DIRECTIONS »
1) In the news excerpt about Nova, what did Reid do about the co-owner's role at the restaurant?
2) Reproduce the lines of the records from the line containing "Select the lower" through the line containing "click(124, 326)", including both of those lines, with no changes.

DOCUMENT TEXT »
_ _ _ _ _ _ _

Booth posted his description of the alleged drunken rant to Nextdoor, Yelp, Tripadvisor, his personal Facebook page, Nova’s Facebook page and several private Facebook groups, including Oak Cliff Neighborhood. When Oak Cliff Neighborhood removed his comments, Booth returned to post a link to his Yelp review.
Booth did not respond to multiple Observer requests for comment.
J.D. Reid, one of Nova’s other owners, was not present at the time of the alleged incident. Reid has spent the days since interviewing witnesses, including both customers and employees, to determine what happened. He also quickly suspended the co-owner from active day-to-day involvement at Nova. (Neither Booth nor Reid named the co-owner.)
“The gentleman in question has been taken out of operations just so I can assess and take it from there,” Reid says. “We can’t legally say hey, poof, you’re gone, you’re not an owner anymore.”
Reid is open about his attempts to corroborate the facts of the incident. But, so far, he has only had partial success.

_ _ _ _ _ _ _

DATA SHOWN »
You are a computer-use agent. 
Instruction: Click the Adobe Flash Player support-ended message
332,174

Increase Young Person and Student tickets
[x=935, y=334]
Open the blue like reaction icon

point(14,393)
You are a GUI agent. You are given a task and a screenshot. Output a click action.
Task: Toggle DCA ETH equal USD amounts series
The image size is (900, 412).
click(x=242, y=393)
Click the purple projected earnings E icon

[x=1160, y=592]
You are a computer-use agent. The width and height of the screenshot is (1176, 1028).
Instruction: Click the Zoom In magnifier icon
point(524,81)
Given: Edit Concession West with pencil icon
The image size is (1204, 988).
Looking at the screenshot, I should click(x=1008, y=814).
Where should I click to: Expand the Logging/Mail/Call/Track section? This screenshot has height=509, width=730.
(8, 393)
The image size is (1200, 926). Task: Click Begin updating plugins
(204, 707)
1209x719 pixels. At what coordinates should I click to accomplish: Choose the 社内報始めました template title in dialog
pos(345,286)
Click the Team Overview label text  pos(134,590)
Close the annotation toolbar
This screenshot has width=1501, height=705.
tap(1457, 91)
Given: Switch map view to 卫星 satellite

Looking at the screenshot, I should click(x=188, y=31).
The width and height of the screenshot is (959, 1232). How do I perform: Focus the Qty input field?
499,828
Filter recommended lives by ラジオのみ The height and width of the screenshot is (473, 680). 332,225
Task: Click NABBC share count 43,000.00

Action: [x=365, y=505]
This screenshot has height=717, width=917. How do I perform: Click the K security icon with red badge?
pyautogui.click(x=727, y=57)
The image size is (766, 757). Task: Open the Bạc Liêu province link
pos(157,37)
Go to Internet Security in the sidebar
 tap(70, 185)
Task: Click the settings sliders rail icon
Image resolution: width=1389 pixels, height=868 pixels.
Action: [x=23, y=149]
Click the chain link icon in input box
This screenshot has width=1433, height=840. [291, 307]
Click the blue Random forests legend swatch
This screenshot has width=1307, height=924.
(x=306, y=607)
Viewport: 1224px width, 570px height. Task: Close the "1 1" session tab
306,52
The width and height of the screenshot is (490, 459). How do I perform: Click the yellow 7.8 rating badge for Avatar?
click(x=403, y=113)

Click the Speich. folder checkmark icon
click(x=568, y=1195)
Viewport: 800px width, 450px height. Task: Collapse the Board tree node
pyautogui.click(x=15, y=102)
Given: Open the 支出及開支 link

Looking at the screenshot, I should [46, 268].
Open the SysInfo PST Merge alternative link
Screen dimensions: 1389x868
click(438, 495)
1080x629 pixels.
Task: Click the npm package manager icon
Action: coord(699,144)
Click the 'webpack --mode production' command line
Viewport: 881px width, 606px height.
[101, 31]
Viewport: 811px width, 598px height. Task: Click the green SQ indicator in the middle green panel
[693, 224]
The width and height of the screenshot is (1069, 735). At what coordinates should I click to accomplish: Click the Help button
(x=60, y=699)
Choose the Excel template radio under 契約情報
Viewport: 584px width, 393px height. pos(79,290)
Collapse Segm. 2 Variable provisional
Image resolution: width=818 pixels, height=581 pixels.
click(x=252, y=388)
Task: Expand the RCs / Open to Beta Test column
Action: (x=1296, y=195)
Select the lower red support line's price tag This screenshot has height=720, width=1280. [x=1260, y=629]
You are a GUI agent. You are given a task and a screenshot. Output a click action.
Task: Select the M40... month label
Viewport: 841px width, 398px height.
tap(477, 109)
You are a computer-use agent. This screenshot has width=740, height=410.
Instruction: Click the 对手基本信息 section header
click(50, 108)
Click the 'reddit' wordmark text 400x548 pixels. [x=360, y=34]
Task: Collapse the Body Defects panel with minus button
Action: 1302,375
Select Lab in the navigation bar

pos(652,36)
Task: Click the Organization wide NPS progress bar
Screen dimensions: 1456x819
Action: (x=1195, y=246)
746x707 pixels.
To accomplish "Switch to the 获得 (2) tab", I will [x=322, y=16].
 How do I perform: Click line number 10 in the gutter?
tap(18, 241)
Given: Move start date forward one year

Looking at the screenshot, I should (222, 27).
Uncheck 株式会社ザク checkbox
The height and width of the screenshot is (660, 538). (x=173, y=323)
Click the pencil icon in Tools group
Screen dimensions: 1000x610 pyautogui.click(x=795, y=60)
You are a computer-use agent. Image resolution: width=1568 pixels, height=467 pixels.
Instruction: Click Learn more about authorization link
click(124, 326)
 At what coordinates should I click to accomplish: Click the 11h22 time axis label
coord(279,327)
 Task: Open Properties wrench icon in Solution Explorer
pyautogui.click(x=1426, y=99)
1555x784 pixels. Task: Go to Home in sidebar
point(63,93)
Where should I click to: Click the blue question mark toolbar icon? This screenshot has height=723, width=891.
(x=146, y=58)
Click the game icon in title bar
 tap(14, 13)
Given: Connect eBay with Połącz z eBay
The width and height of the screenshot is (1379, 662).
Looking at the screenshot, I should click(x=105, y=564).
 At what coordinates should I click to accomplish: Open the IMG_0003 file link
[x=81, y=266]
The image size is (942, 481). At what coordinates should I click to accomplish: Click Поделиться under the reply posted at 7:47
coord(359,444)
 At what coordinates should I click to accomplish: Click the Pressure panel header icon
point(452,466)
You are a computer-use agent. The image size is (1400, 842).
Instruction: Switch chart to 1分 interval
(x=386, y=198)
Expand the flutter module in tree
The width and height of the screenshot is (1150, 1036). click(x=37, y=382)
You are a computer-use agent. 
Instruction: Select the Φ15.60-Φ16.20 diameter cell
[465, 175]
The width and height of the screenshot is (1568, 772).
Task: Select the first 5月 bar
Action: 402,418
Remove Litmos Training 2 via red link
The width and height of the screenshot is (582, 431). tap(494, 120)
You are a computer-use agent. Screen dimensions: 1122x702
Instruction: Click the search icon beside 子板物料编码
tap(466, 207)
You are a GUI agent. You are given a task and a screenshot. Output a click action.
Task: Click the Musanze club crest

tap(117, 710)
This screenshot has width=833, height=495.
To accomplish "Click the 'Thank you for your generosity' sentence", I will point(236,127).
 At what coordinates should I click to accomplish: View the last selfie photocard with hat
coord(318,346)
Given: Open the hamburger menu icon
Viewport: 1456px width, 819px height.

_ _ _ _ _ _ _

ANSWERS PER TASK »
1) He suspended the co-owner from active day-to-day involvement at Nova.

2)
Select the lower red support line's price tag This screenshot has height=720, width=1280. [x=1260, y=629]
You are a GUI agent. You are given a task and a screenshot. Output a click action.
Task: Select the M40... month label
Viewport: 841px width, 398px height.
tap(477, 109)
You are a computer-use agent. This screenshot has width=740, height=410.
Instruction: Click the 对手基本信息 section header
click(50, 108)
Click the 'reddit' wordmark text 400x548 pixels. [x=360, y=34]
Task: Collapse the Body Defects panel with minus button
Action: 1302,375
Select Lab in the navigation bar

pos(652,36)
Task: Click the Organization wide NPS progress bar
Screen dimensions: 1456x819
Action: (x=1195, y=246)
746x707 pixels.
To accomplish "Switch to the 获得 (2) tab", I will [x=322, y=16].
 How do I perform: Click line number 10 in the gutter?
tap(18, 241)
Given: Move start date forward one year

Looking at the screenshot, I should (222, 27).
Uncheck 株式会社ザク checkbox
The height and width of the screenshot is (660, 538). (x=173, y=323)
Click the pencil icon in Tools group
Screen dimensions: 1000x610 pyautogui.click(x=795, y=60)
You are a computer-use agent. Image resolution: width=1568 pixels, height=467 pixels.
Instruction: Click Learn more about authorization link
click(124, 326)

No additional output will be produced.